# MF with ALS Collaborative Filtering

Create a basic matrix factorization (MF) with alternating least squares (ALS) collaboritive filtering solution (mf-als) for recommended tracks. 
This is built from the Verstrepen2017 matrix notation of a score matrix factored by a user embedding and item embedding matrix.

    Score = User-embedding x Item-embedding 
    
This is implemented using the techniques [using the implicit library](https://towardsdatascience.com/alternating-least-square-for-implicit-dataset-with-code-8e7999277f4b).

The matrix factorization is built from an append of the challenge set to the training set.
This is required to ensure all playlists (pids, a.k.a. users) are represented in the model and it can be used to make recommendations for the 

The cold start task is address with a simple global popularity ranking of tracks.
We compute the global popularity of tracks and recommend the first 500 in ranked order.
This set is also included as backfill to each playlist recommendation accross all subtasks to ensure the minimum 500 tracks are available to each challenge solution.

In [None]:
import sys
import json
import re
import collections
import os
import datetime
import pandas as pd
import numpy as np
from datetime import date
import implicit

## Set parameters for Run

These parameters control the selection of dataset, challenge set, and solution output.
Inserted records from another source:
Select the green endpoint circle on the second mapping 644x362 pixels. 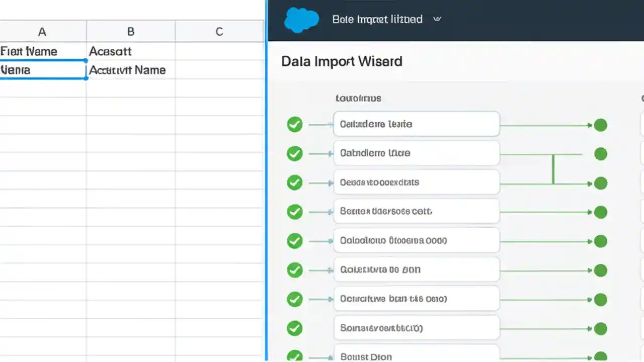[x=601, y=154]
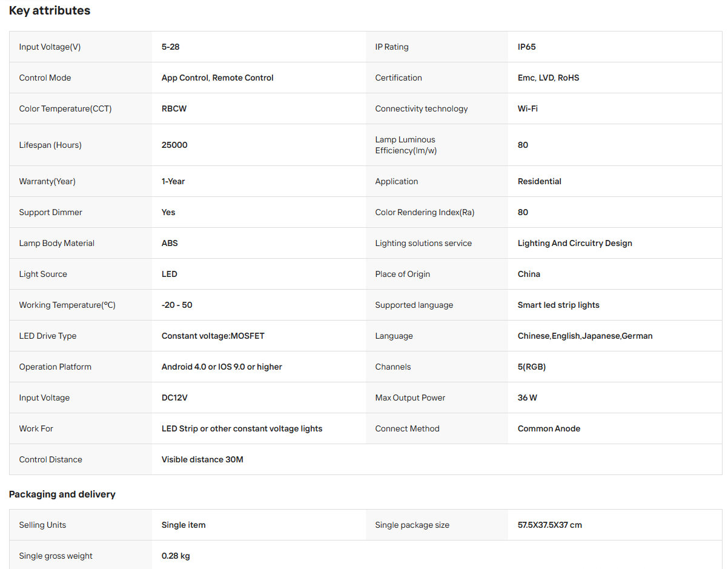Select the Input Voltage(V) value 5-28
728x569 pixels.
[170, 47]
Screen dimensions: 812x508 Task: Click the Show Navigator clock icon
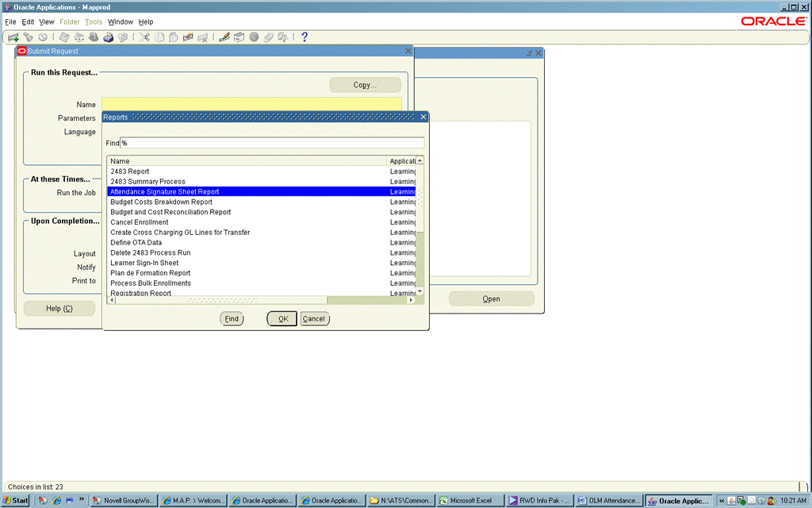[42, 37]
Must select dataset and challege_name.  The rest are derived parameters and can be left alone.

In [None]:
# path to the directory with different collections of training and test sets
datadir="data/"  # path to base data set

# select the data for training  
#dataset="mpd/data"     # the original full mpd training set, requires quick=True and max_files set
#dataset="mpd-1st-21k"  # first 21 files of mpd, equiv to quick=True and max_files 20
#dataset="mpd-2nd-21k"  # second 21 files of mpd, avoids using data that built mympd challenge set
dataset="mympd-full-20k"

# select data for testing, this is the challenge_set.json file for specific challenge data
#challenge_name="mpd"  # original mpd challenge set, use with aicrowd
#challenge_name="mympd"  # my custom challenge set for task analysis
challenge_name="mympd-full"  # my custom challenge sampled from full training set for task analysis

# derived parameters, no need to change.

#trainset="data/mpd/data"  # relative path to training set in slice json file format
trainset=datadir+dataset+"/data"  # relative path to training set in slice json file format

#testset="data/challenge_set.json" # relative path to test set in challenge_set.json format
#testset=datadir+challenge_name+"-challenge-set/challenge_set.json" # relative path to test set in challenge_set.json format
testset=datadir+challenge_name+"/challenge_set.json" # relative path to test set in challenge_set.json format

datestr=date.isoformat(date.today())

challenge_header = "team_info,jprorama,jprorama@gmail.com\n"
challenge_solution = "method-mfals-"+challenge_name+"-"+dataset+"-"+datestr+".csv"

In [None]:
# generate more verbose output for some functions
debug = True

# parameters for mpd load, superceeded by mpd-1st-21k
quick = False
max_files_for_quick_processing = 20

# random state
seed = 1

## Load the mpd slice files

Create one big data frame to make it simple to select the random samples.

In [None]:
playlists = pd.DataFrame()
tracks = pd.DataFrame()

In [None]:
def process_mpd(path):
    global playlists, tracks;
    
    count = 0
    filenames = os.listdir(path)
    for filename in sorted(filenames):
        if filename.startswith("mpd.slice.") and filename.endswith(".json"):
            fullpath = os.sep.join((path, filename))
            f = open(fullpath)
            js = f.read()
            f.close()
            if debug: print("loaded {}:".format(fullpath))
            mpd_slice = json.loads(js)
            # Flatten data
            # extract slice info to keep association with original training files.
            slice_info = mpd_slice['info']['slice']
            slice_playlists = pd.json_normalize(mpd_slice, record_path=['playlists'])
            slice_playlists["slice"] = slice_info
            if debug: print("slice length {}:".format(len(slice_playlists)))
            slice_tracks = pd.json_normalize(mpd_slice['playlists'], record_path=['tracks'], meta=['pid'])
            # drop tracks from playlist dataframe
            # not worth it to save space, just makes it harder to reconstruct the playlist
            #slice_playlists.drop(columns='tracks', inplace=True)
            playlists = playlists.append(slice_playlists)
            tracks = tracks.append(slice_tracks)
            count += 1

            if quick and count > max_files_for_quick_processing:
                break


In [None]:
%%time
process_mpd(trainset)

Set a new index for playlists so each row has unique id using pid. After reading the slice files the index values repeat for each slice.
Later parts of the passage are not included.